Chapter 6: numerical assessment of the evidence

Because the (parameter) likelihood term is identical for each of the three models, we can compute model likelihoods by first computing the sampled likelihood over the rate parameter, and then integrating with respect to the prior over the rate parameter defined within each of the three models separately. This yields:

%%%%%%%%%%%%%%%%%%%%%%%%%%

%%% 3-model comparison %%%

clear

%%% prelim

Nmus=1085; mumin=-12; mumax=12; mus=linspace(mumin,mumax,Nmus)'; Om=ones(Nmus,1);

Nsigs=204; sigmax=20; sigs=linspace(0,sigmax,Nsigs+1); sigs=sigs(2:end); sign2=sigs.^-2;

diffs=[diff(mus(1:2)) diff(sigs(1:2))];

%%% parameter prior for three models

im1=find(and(mus>0,mus<1)); is1=findnearestN(sigs,5,1);

im2=findnearestN(mus,1,1); is2=find(and(sigs>1,sigs<7));

im3=findnearestN(mus,0,1); is3=find(and(sigs>3,sigs<10));

%keep noise constant across simulated datasets

N=24; err0=randn(N,1); err0=(err0-mean(err0))/std(err0);

%%% 2D prior and likelihood over mu / sigma

primat=-Om*log(sigs); %figure(1); clf; meshc(sigs,mus,primat)

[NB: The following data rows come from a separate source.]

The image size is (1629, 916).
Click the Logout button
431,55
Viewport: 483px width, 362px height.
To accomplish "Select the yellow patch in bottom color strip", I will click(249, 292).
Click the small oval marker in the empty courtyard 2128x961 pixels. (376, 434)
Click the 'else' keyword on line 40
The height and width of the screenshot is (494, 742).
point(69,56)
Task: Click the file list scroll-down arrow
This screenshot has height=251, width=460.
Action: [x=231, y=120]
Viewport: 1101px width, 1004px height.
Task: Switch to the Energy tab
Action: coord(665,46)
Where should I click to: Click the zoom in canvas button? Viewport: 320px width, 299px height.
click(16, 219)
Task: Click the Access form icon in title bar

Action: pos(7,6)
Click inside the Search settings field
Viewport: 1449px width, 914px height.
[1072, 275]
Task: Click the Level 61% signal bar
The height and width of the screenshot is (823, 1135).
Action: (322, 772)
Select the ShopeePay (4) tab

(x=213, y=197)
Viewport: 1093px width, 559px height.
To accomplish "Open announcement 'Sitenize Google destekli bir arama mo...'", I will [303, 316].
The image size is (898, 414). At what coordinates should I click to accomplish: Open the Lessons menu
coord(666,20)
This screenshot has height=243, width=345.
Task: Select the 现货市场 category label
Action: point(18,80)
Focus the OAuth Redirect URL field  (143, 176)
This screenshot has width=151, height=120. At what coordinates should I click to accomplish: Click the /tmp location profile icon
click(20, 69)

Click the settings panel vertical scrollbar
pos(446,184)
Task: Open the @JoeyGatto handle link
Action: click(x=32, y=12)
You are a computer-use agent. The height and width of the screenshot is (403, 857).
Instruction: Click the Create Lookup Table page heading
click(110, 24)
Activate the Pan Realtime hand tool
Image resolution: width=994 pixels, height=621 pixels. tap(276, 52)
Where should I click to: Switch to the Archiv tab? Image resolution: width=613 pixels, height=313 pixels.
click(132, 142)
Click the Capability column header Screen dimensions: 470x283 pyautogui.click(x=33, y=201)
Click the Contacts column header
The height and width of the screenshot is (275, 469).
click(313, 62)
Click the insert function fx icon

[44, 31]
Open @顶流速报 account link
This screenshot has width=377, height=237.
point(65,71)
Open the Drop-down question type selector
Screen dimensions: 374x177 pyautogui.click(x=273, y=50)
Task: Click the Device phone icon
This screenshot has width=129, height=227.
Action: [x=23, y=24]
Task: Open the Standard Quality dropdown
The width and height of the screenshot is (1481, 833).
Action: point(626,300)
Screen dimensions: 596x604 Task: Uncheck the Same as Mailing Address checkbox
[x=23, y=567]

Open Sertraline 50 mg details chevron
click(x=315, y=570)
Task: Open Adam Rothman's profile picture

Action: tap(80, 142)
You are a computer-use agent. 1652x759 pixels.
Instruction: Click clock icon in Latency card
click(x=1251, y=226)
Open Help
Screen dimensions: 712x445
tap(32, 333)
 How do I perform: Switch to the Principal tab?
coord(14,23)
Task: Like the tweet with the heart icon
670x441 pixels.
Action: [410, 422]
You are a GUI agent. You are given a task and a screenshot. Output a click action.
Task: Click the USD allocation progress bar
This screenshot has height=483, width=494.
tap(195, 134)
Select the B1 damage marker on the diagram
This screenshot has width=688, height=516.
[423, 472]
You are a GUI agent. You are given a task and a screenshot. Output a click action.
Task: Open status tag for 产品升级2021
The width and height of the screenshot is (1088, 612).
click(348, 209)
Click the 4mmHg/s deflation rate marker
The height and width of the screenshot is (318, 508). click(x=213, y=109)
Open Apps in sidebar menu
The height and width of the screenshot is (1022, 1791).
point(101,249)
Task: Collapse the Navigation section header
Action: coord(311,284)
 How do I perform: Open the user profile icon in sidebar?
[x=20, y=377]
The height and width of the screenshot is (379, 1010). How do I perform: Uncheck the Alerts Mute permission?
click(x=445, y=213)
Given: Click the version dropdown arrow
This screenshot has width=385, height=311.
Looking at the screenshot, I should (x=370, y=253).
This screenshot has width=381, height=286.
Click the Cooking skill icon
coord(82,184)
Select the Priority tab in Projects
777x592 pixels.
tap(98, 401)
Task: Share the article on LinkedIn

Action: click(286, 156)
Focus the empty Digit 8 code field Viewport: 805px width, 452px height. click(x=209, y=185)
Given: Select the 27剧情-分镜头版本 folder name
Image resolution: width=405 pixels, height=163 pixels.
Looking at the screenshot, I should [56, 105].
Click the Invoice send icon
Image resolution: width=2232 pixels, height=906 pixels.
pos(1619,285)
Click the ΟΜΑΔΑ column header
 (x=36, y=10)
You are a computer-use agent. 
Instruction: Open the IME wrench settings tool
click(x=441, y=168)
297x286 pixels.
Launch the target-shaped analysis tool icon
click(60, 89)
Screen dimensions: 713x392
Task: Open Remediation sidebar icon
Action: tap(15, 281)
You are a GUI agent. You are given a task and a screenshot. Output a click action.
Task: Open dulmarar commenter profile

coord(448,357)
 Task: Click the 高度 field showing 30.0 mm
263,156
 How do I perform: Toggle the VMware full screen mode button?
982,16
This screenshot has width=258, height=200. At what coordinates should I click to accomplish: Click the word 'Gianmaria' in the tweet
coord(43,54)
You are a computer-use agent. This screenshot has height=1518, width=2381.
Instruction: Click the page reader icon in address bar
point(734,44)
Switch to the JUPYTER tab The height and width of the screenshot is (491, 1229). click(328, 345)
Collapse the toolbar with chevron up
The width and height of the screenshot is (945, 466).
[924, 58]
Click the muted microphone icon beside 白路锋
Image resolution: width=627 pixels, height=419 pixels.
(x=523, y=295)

lrange2=log(7)-log(1); lrange3=log(10)-log(3);

like=@(xbar,x2bar) -N*(log(Om*sqrt(2*pi))+log(sigs)+.5*(((xbar-mus).^2)*sign2+Om*(x2bar-xbar^2)*sign2)+.5*log(2*pi)); %Gaussian likelihood

mulist=linspace(-.1,1.1,57); siglist=linspace(1,12,35);

ML=zeros(length(mulist),length(siglist),3);

EV=zeros(length(mulist),length(siglist),3);

for im=1:length(mulist), munow=mulist(im);

for is=1:length(siglist), signow=siglist(is);

dat=err0*signow+munow;

likenow=like(mean(dat),mean(dat.^2));

ML(im,is,1)=logsum(likenow(im1,is1),1,diffs(1));

ML(im,is,2)=logsum(likenow(im2,is2)+primat(im2,is2)/lrange2,2,diffs(2));

ML(im,is,3)=logsum(likenow(im3,is3)+primat(im3,is3)/lrange3,2,diffs(2));

EV(im,is,:)=evid(str8n(ML(im,is,:))','natural'); end, end

figure(2); clf

subplot(2,1,1); plot(mus,exp(logsum(likenow,2,diffs(2))),'k.')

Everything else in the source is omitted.